5. Raymond Williams and Terry Eagleton, whose influential books from the 1950s and 1980s, respectively, I finally read this year.

Together, Williams’s Culture & Society 1780–1950 and Eagleton’s The Ideology of the Aesthetic showed me how to begin critiquing the Western (that is, European, white) tradition I had imbibed in grad school about what “culture” and “art” are, what they’re for, and who they’re for. Their critiques are Marxist, which feels a little dated. But they’re eye-opening in exactly the ways I needed this year, and I can’t stop thinking about how to extend their arguments to the present day and to this side of the Atlantic — which could support the U.S. cultural sector’s racial reckoning and transformation. (I started to write about that extension in an essay recently, and I’m also grateful to several friends and colleagues who read various drafts and offered invaluable feedback — critiques of the critique are always valuable!)

6. Heather McGhee, whose book The Sum of Us: What Racism Costs Everyone and How We Can Prosper Together supplies such a powerful explanation of the politics of American resentment that I don’t think I could have made sense of 2022 without it.

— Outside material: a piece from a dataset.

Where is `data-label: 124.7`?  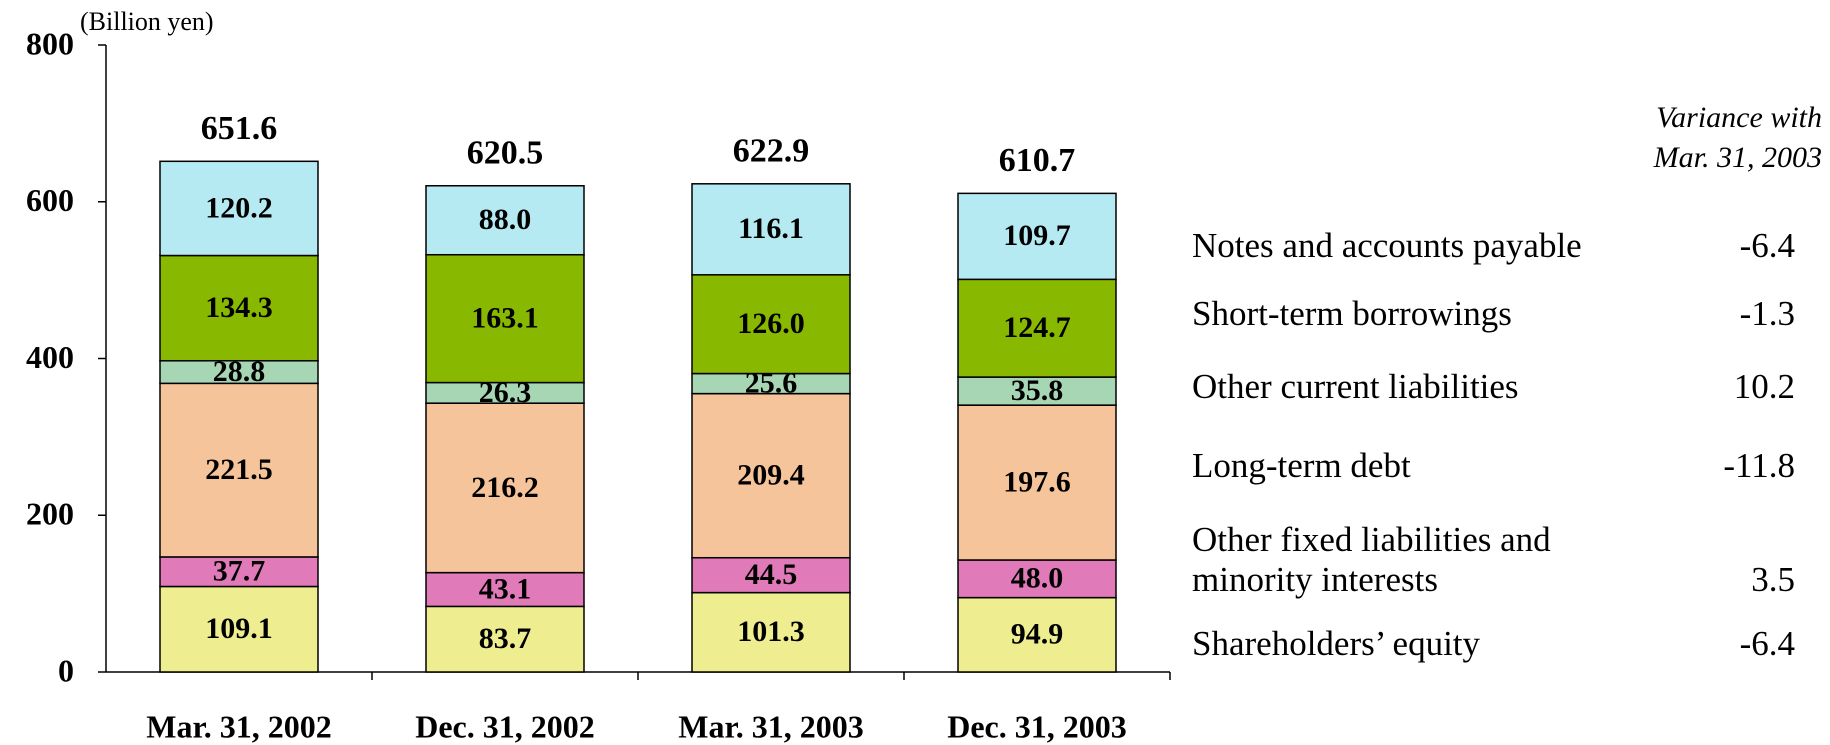
data-label: 124.7 is located at coordinates (1037, 328).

If you haven’t heard McGhee talk about the many communities around this country that, in the twentieth century, drained their public swimming pools rather than integrate them, you’re missing one of the most cogent, revelatory political science theories of our time. After giving a slew of brilliant interviews on podcasts and talk shows, McGhee launched her own “Sum of Us” podcast with Spotify a few months ago. Her work is a shining example of how policy research and cultural sociology can matter far beyond the ivory tower, something my colleagues and I can learn a lot from. Speaking of whom…

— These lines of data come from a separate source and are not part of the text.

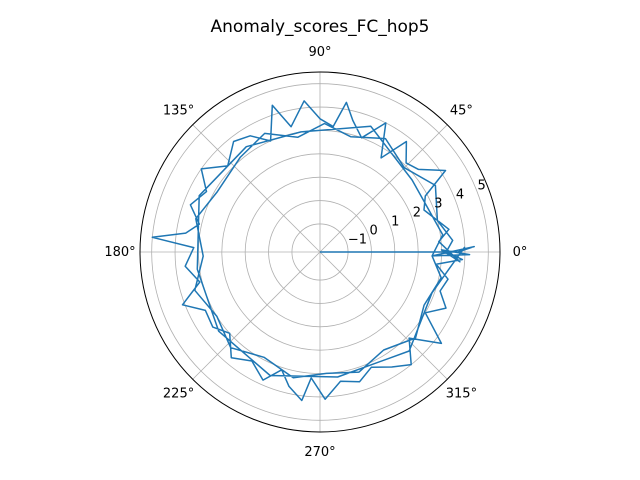  What do you see at coordinates (358, 240) in the screenshot?
I see `r-tick-label: −1` at bounding box center [358, 240].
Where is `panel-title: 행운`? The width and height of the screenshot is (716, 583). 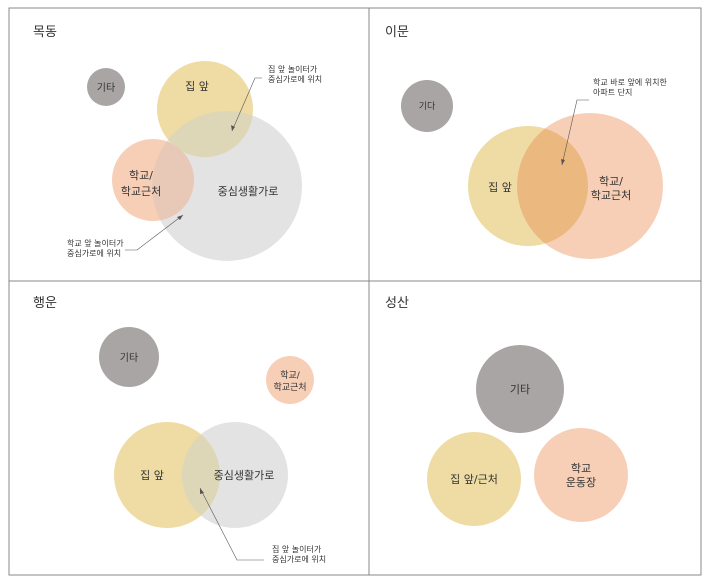
panel-title: 행운 is located at coordinates (45, 303).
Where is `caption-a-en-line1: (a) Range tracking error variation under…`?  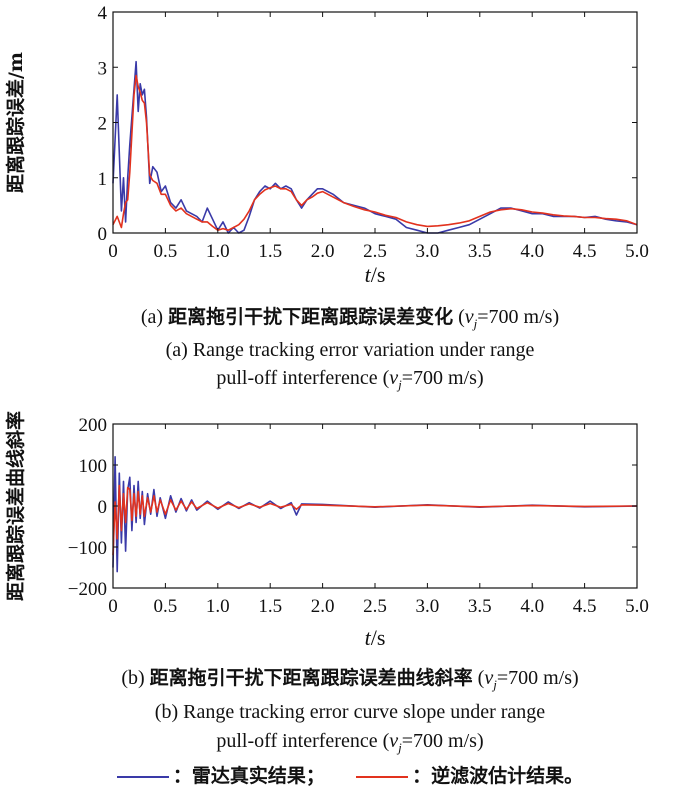 caption-a-en-line1: (a) Range tracking error variation under… is located at coordinates (350, 350).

7. My colleagues at Slover Linett, whom I learn from every day as we work, laugh, debate, grow, and support each other.

I hope you, dear reader, get to know them in 2023, or know them better, because they are a group of wonderful and talented people. Watching them step up, step in, and contribute to change in the cultural sector was a thrill for me this year, and I feel fortunate to work with every one of them. Speaking of stepping up, this was the year Jen Benoit-Bryan became president of the firm, and I’m personally and professionally grateful for her colleagueship and leadership every day. I’m also thankful for the trust and confidence that our new — in fact, just-now-arriving — colleague, Eddie Chong, is placing in us by joining the firm . . . just as we head into what may be another confusing, but also clarifying, year.